Acrobates – Stéphane Ricordel & Olivier Meyrou
“Da terra lo faresti, non pensare all’altezza”. Siamo in un bosco, a parlare è il trapezista Fabrice Champion (guarda qui), dopo l’incidente a Barcellona nel 2004 che lo paralizzò dalla vita in giù. Le immagini dei video amatoriali scorrono davanti ai nostri occhi, semplici, spontanee, e dall’alto delle nostre poltroncine non possiamo fare a meno di provare un brivido di vertigine e ammirazione di fronte a quell’artista così carico di determinazione che anche dalla morsa castrante di una sedia a rotelle emanava fermezza e serenità. Al salto nel vuoto, però, la notte del 25 novembre 2011 ne seguì un altro, nel nulla; e così, d’improvviso, non rimane che qualche frammento di voce, poi il silenzio, e infine un buio di dolore muto invade l’atmosfera.
Acrobates (regia di Simon André) parte proprio da qui, dalla caduta che non trova più il tonfo. Il palco è occupato da una massiccia struttura in legno: un grande scalino che parte da tre metri di altezza e scivola giù in una lunga rampa obliqua (Stéphane Ricordel). Alexandre Fournier e Matias Pilet cominciano a muovere i primi passi su questa superficie scoscesa che non promette né ascese né cadute ma solo movimenti incerti: i due infatti tentano acrobazie minime ma è solo un rantolare nel lutto in cui ogni slancio si spegne sul nascere. Poi un fascio di luce proietta sulla pedana l’immagine di rami spezzati e da questa strana geometria di linee rotte la coppia può tentare di mettere ordine; ecco allora che la struttura si apre, si scoperchia come un baule pieno di sentimenti repressi, nascosti, soffocati nel silenzio, e concede così, finalmente, il giusto tempo per immergersi nei ricordi, guardarli con coraggio e sistemarli una volta per tutte nel passato.

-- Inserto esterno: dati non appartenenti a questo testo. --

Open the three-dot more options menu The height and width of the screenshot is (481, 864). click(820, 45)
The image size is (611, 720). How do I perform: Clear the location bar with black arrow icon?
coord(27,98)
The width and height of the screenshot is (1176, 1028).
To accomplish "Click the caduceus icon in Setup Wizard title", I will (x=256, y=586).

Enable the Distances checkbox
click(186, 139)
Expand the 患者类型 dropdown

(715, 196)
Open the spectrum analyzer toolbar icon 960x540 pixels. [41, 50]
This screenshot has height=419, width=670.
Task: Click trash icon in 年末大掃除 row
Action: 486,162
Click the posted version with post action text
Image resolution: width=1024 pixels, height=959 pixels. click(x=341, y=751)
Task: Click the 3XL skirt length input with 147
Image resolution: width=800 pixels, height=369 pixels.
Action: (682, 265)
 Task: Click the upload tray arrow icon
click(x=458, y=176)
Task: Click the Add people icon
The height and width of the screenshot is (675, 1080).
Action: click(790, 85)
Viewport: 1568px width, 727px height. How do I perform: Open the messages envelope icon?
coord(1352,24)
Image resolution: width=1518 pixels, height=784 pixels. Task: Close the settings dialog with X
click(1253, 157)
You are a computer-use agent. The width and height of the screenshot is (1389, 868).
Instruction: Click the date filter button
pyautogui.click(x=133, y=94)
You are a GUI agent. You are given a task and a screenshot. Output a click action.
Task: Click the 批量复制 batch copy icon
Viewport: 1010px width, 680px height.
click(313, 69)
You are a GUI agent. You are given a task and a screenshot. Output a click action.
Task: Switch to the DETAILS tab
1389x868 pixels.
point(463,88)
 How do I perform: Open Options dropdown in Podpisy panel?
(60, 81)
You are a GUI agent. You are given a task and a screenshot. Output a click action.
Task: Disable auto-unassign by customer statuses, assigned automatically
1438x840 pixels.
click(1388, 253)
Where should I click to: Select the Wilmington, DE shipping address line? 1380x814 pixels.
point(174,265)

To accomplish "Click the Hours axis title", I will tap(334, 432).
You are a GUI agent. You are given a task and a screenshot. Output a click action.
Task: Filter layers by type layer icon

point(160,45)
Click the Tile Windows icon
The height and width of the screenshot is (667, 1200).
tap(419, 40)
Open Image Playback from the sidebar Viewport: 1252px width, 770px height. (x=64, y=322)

Acrobates è l’elaborazione di una perdita (drammaturgia di Olivier Meyrou). Qui l’elemento spettacolare tipico dell’arte acrobatica cede il passo a un minimalismo drammatico. Attraverso l’incapacità e la resistenza dei compagni reduci a continuare da soli, attraverso quei movimenti trattenuti, abbandonati e sprofondati nell’inazione, si delinea uno spettacolo essenziale di grandissima umanità: è così che la tipica suspense dei giochi di equilibrio si trasforma in una continua tensione emotiva all’empatia, in cui a creare attesa non è più il rischio della caduta ma la speranza della risalita (che i piccoli soprassalti del pubblico rendono incantevolmente collettiva).
E allora non può che ritornare alla mente proprio quella frase “non avere paura, da terra lo faresti”, come a ricordarci per contrasto quanto il dolore o la perdita più schiaccianti possano donare la forza per compiere uno slancio sincero e andare oltre le paure. Come dice a un tratto “Alex” Fournier nei video a Fabrice Champion “essere acrobata non vuol dire fare acrobazie, essere acrobata è soprattutto una questione di spirito”.
Contemplare il terrore del vuoto (qualunque esso sia) e non temere di andargli incontro.